**What is expected**
Work through the entries below and show every line in which "Given" is found.

=== Section Start ===

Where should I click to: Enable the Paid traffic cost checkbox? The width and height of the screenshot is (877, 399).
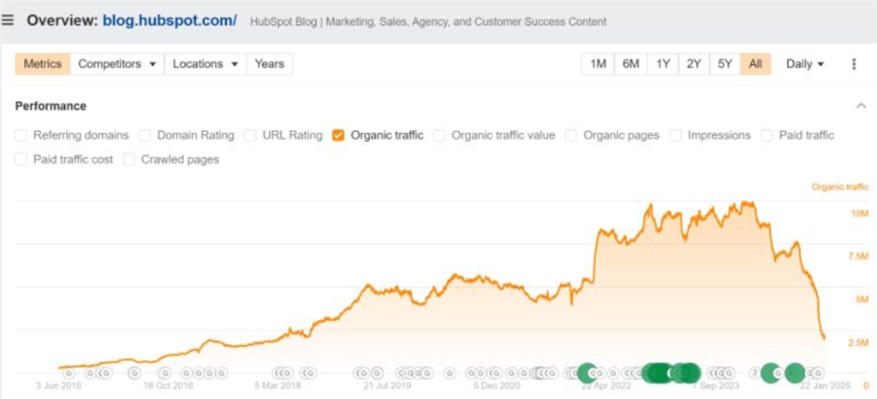tap(21, 159)
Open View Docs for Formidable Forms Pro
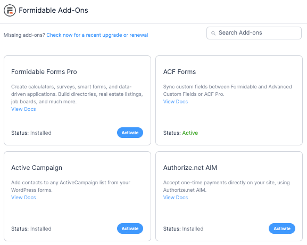 pos(23,109)
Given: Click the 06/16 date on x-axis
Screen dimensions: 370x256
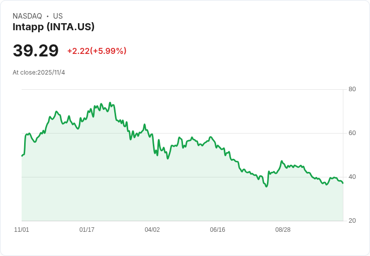Looking at the screenshot, I should (x=218, y=230).
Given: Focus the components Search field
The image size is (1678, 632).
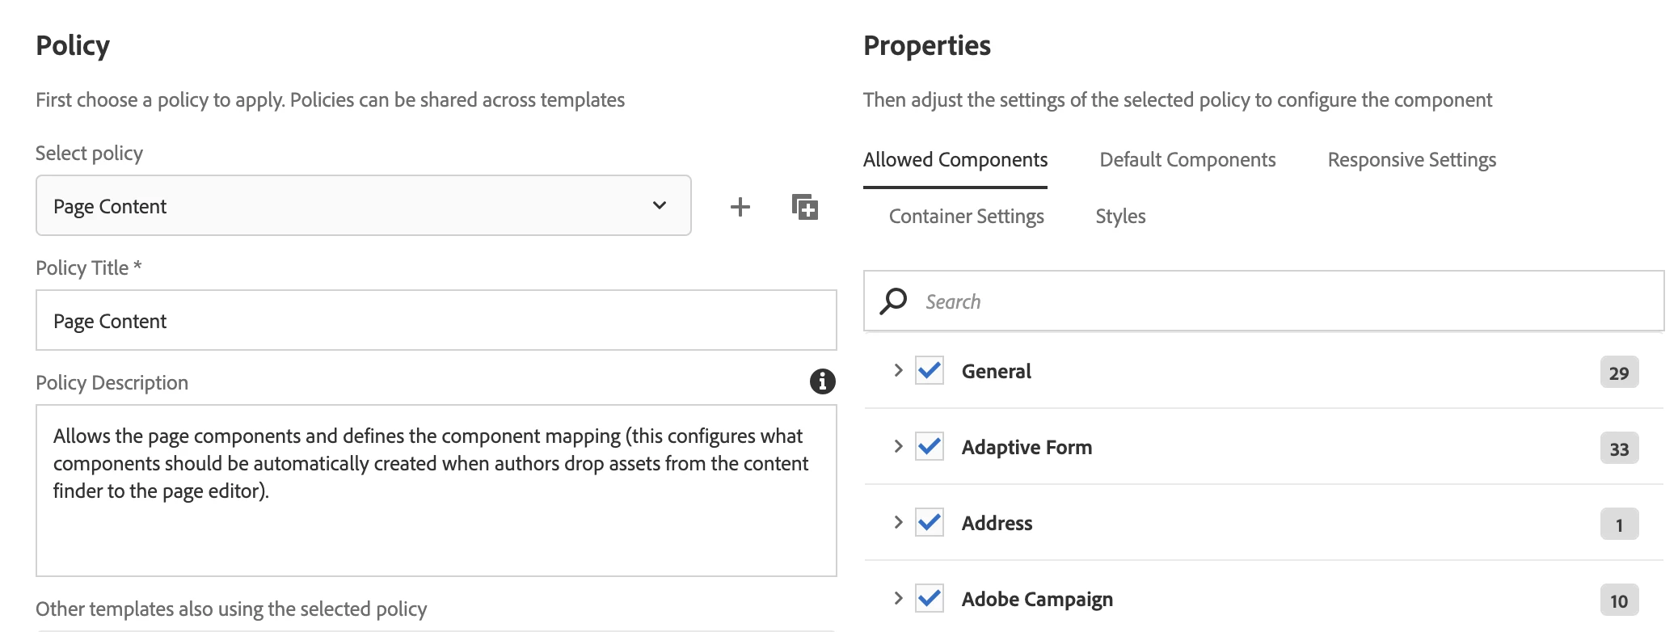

=== Section End ===

**The completed task**
Given: Click the 06/16 date on x-axis
Given: Focus the components Search field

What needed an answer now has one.